▶ _EXERCISE_
Please repeat, exactly as written, the line containing "Click Lưu to save the configuration" and every line after it through the end of the records below.

Source data:
+ + + + +

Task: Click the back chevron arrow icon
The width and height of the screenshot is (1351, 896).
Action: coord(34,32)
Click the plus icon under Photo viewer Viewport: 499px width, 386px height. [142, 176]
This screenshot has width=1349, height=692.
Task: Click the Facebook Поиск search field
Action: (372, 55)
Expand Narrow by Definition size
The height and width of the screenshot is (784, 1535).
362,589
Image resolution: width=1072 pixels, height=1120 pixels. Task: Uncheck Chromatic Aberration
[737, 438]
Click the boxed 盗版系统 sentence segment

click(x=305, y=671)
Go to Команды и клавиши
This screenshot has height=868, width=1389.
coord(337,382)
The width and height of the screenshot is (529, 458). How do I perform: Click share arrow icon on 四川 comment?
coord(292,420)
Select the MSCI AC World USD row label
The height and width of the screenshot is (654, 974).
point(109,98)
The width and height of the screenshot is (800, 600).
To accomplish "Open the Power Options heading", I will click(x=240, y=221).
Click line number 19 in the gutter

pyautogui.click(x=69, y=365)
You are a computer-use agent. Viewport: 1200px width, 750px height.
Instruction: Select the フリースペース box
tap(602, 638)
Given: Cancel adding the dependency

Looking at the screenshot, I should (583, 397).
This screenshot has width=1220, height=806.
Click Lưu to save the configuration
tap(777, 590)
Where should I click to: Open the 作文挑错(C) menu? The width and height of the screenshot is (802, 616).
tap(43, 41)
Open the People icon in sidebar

+ + + + +

▶ _RESULT OF THE EXERCISE_
Click Lưu to save the configuration
tap(777, 590)
Where should I click to: Open the 作文挑错(C) menu? The width and height of the screenshot is (802, 616).
tap(43, 41)
Open the People icon in sidebar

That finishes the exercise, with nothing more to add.